- _STORED RECORDS_

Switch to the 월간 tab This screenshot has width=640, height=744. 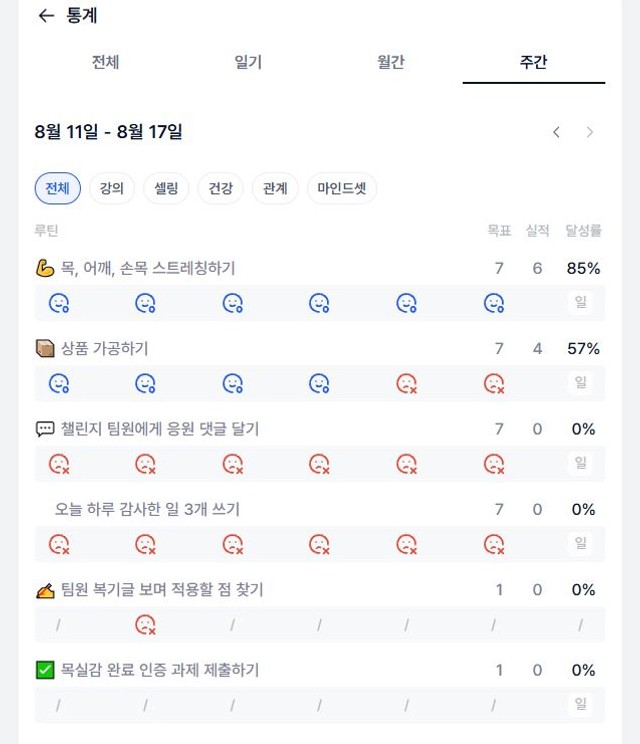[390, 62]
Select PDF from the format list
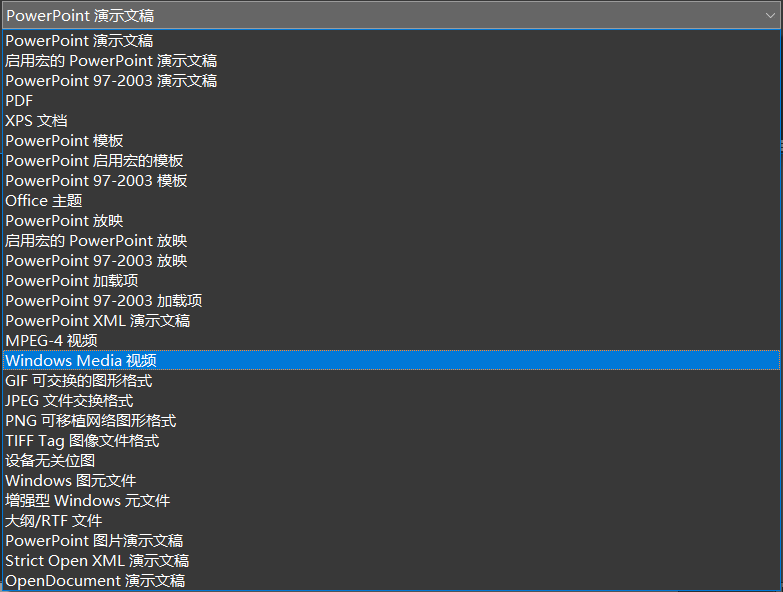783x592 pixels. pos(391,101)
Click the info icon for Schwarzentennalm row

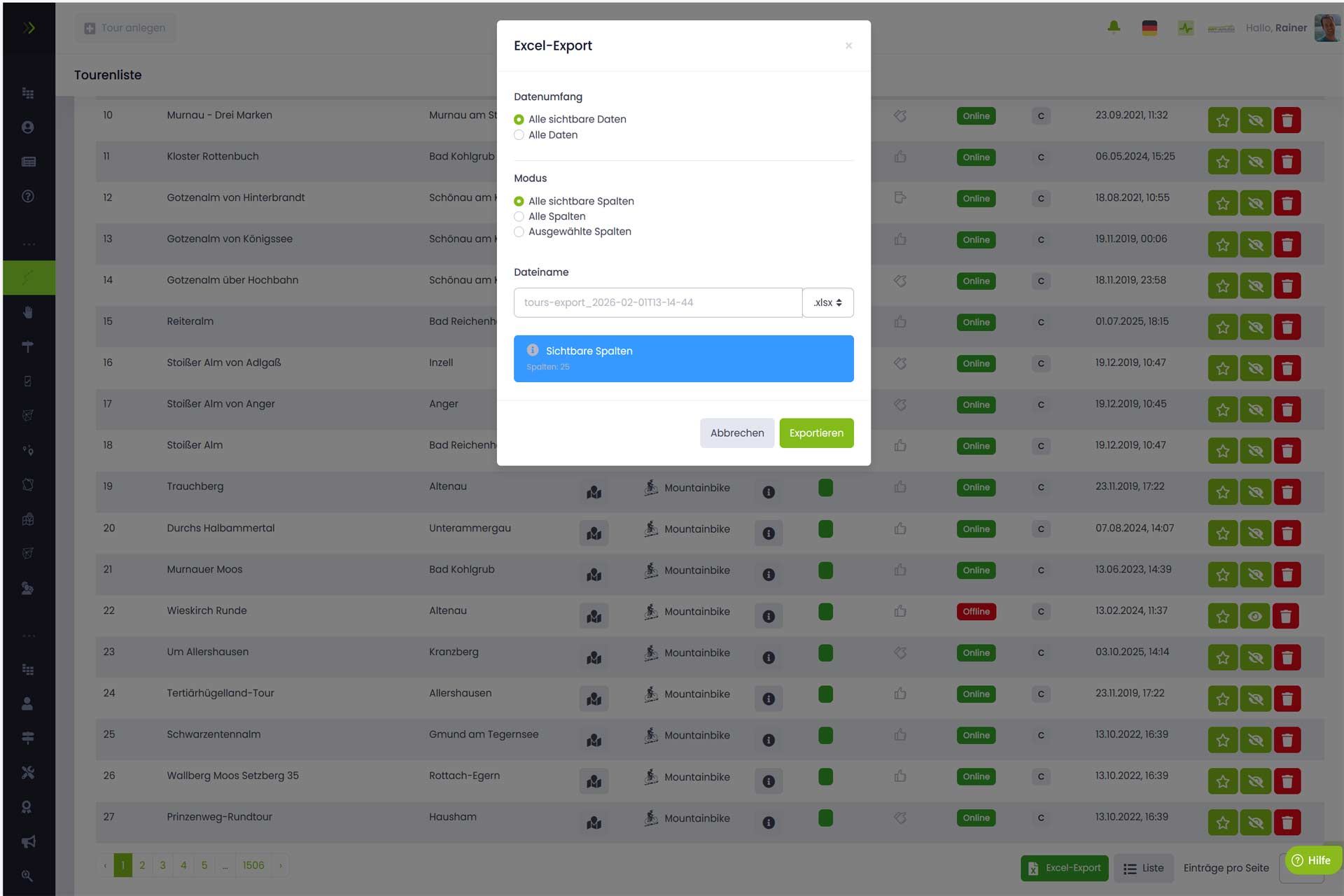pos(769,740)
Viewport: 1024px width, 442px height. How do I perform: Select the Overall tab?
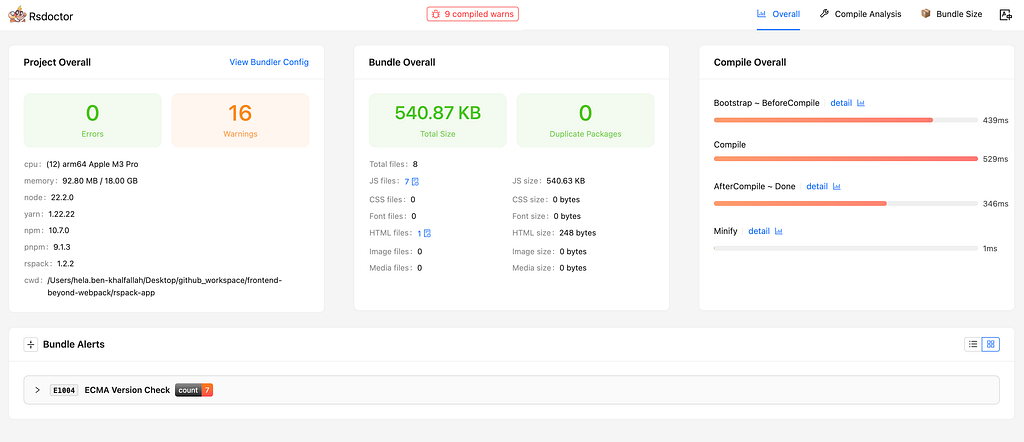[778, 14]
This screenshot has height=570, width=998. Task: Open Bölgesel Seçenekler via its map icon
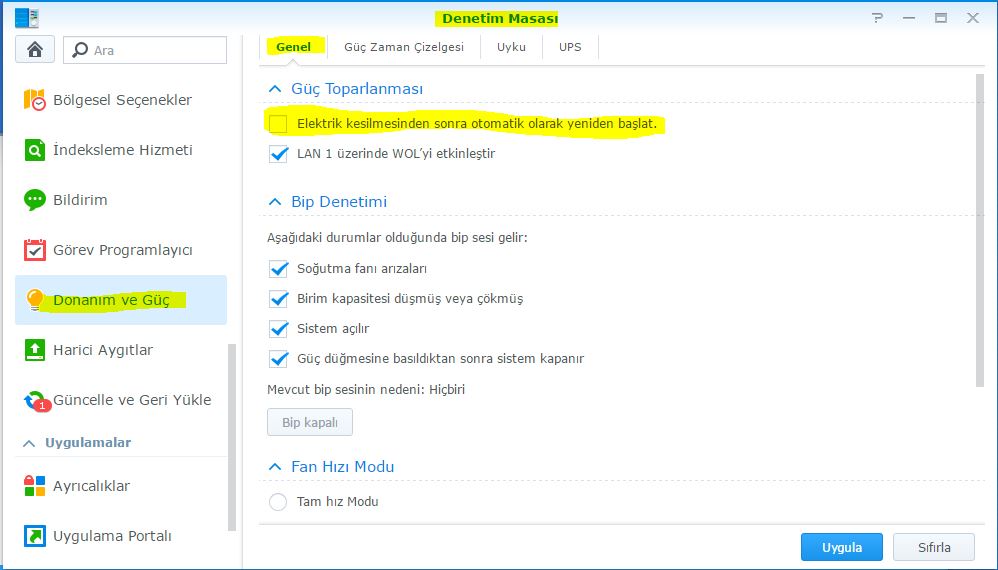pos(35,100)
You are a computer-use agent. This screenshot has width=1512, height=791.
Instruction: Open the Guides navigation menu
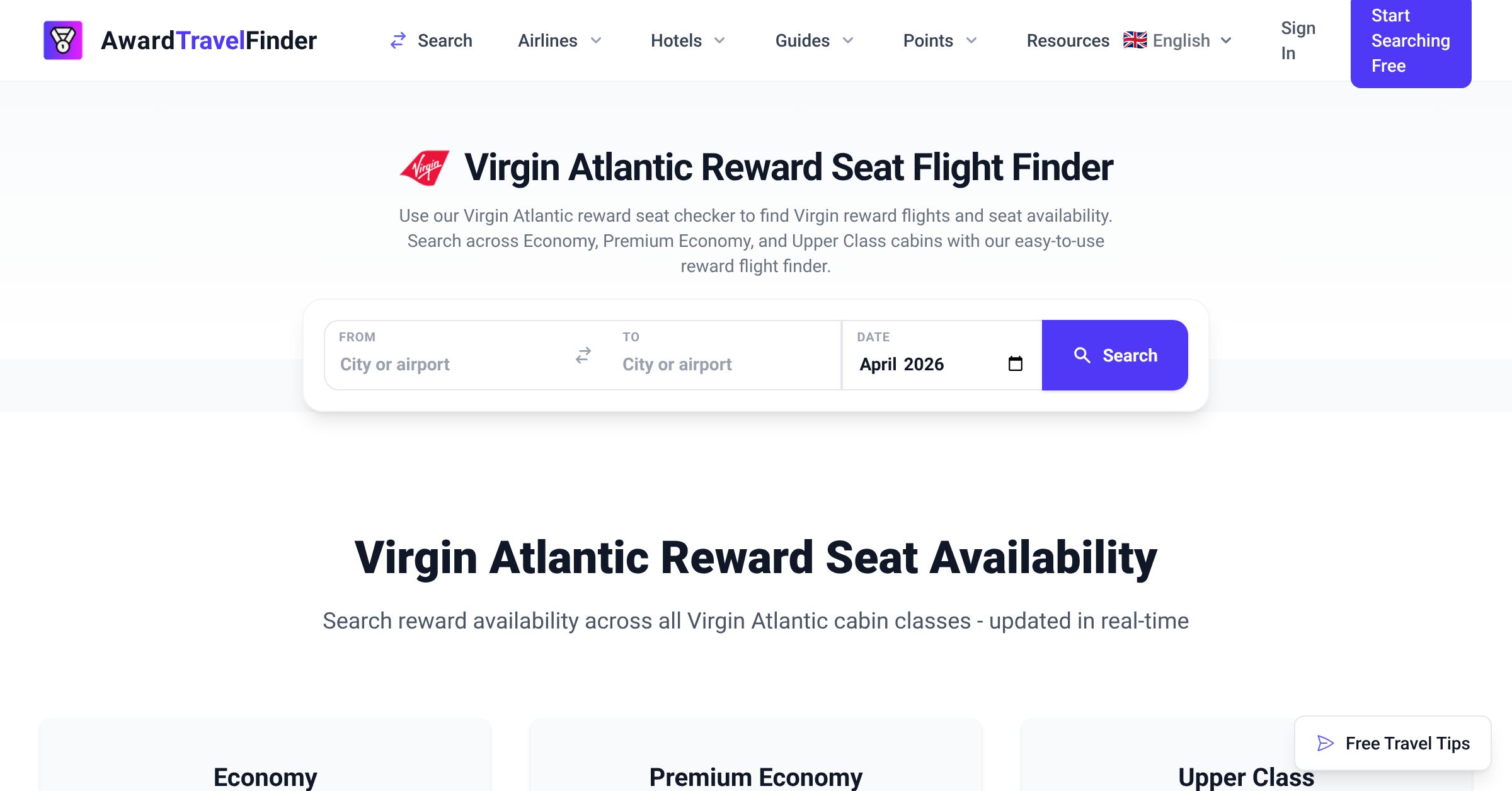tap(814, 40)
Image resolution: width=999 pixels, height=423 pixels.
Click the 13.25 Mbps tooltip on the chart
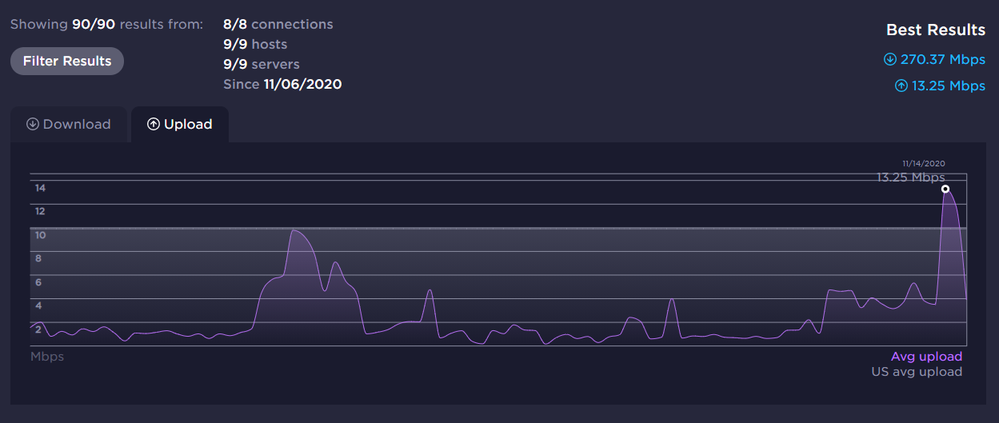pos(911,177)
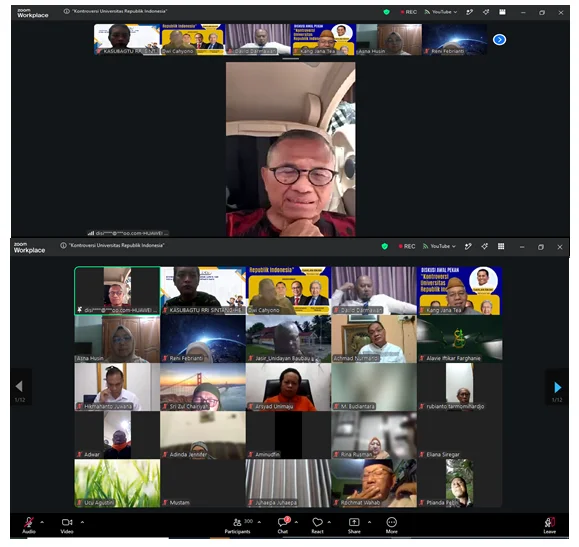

- _WHAT IS NEEDED_
Extract the items from the line containing "This screenshot has height=570, width=998." through the end of the items, with both ends included, and reproduce those lines verbatim. Omit the pictures from your answer.

- _FINAL RESULT_
This screenshot has height=570, width=998. Task: Open Bölgesel Seçenekler via its map icon
pos(35,100)
You are a computer-use agent. This screenshot has width=1512, height=791.
Instruction: Open the Guides navigation menu
tap(814, 40)
Image resolution: width=999 pixels, height=423 pixels.
Click the 13.25 Mbps tooltip on the chart
pos(911,177)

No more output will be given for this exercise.